Incidentally, Marx viewed this process as a panoply that was not sudden but played out over succeeding generations. Thus, Marx actually described capitalism as "progress" at that particular stage of the dialectic.
The greatest revisionists of Marxism were Lenin and the Bolsheviks. Many cite some chapter and verse in Kapital or the Manifesto but they use it to promote their own immediate agenda. Capitalists often do the same in order to disparage Marxism. That's why some historians say facetiously but with truth that by many interpretations Karl Marx is not a Marxist.
This thread is fascinating and erudite but gives far too much credit to the mafia running Iran and Syria. The problem is not politics or religion. It is thuggery.
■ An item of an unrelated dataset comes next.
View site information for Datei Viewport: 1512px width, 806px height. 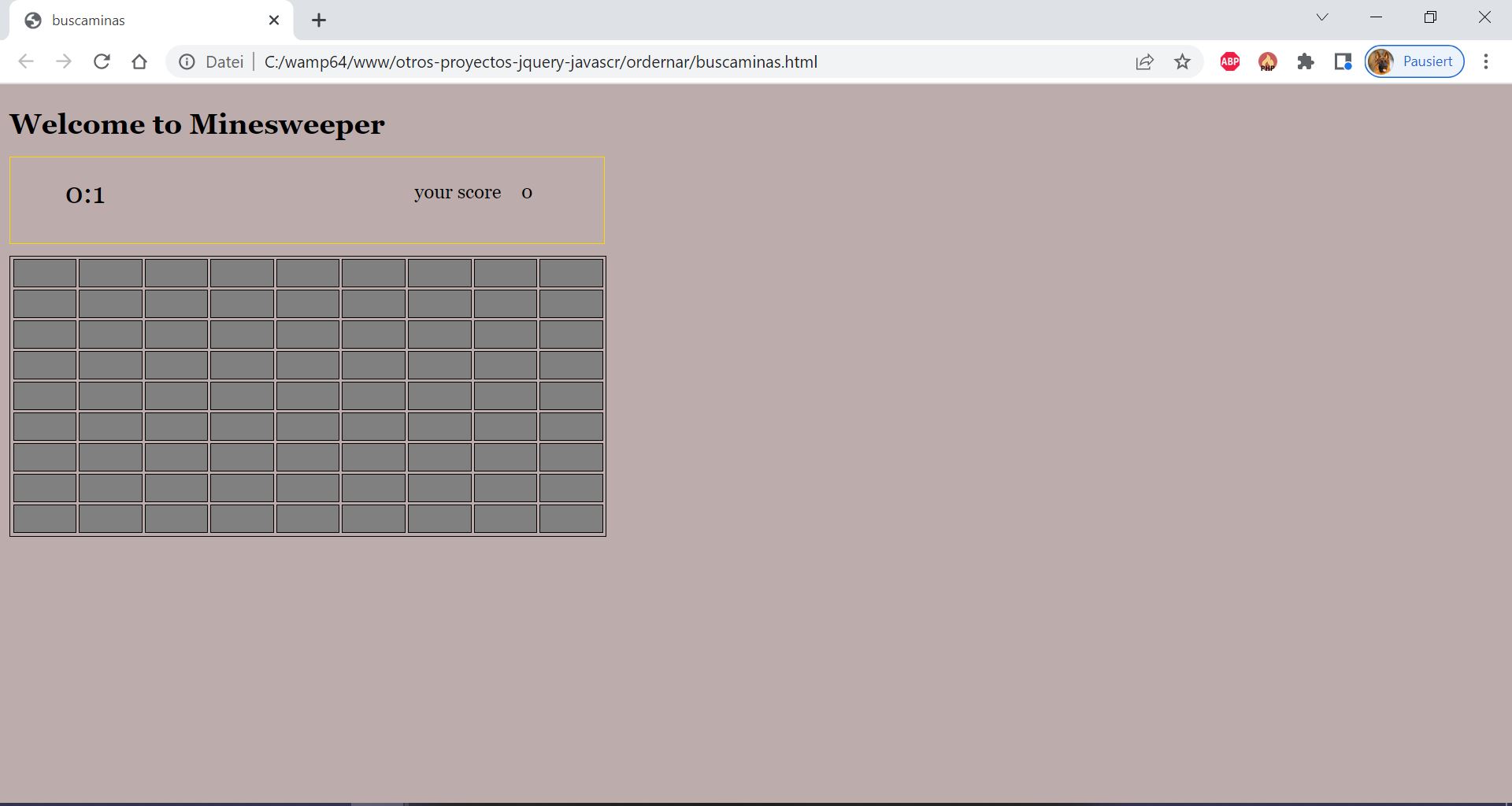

Of course, it is not marxist. I was born and grew up in the thucking USSR, and had marxism force fed into me by the state ideological apparatus 24/7/365. As a result, I got lifetime immunity. The standard expression is "been sniffing marxism again?"
Civilization as a sociological phenomenon is no less material than a stone ax, and is more important [stone axes came and went, as important as they have been; civilizations endure, and there'll be no end to them apart from the termination of the humans as species]. Marxist dia-mat is as fellatious as the marxist ist-mat.
Good point. Ignatius is trying his best to fit a square peg in a round hole here. For him to even think of equating European fascism as a Christian phenomenon and what is going on in the Islamic world now is an act of intellectual dishonesty, if not desperation. Not only was Hitler an athiest, but fascists who happened to be Christian were a tiny, tiny minority of all Christians on the planet. In contrast, something like 75% of all Muslims support groups like Hamas and Hezbollah either actively (by sending money, going to jihadi training camps, or blowing themselves up along with as many innocents as possible) or passively (by sending their kids to madrassah-type schools or simply by letting evil triumph by saying nothing).
I am stunned and speechless. Someone should clue Ignatius in. Also, someone should tell CAIR to put a cork in it, given this history.
You'll find this interesting, too. An analysis of every press release CAIR put out after an Islamofascist/terrorist attack:
http://thestilettoblog.com/2006/07/31/the-daily-blade.aspx
Thanks!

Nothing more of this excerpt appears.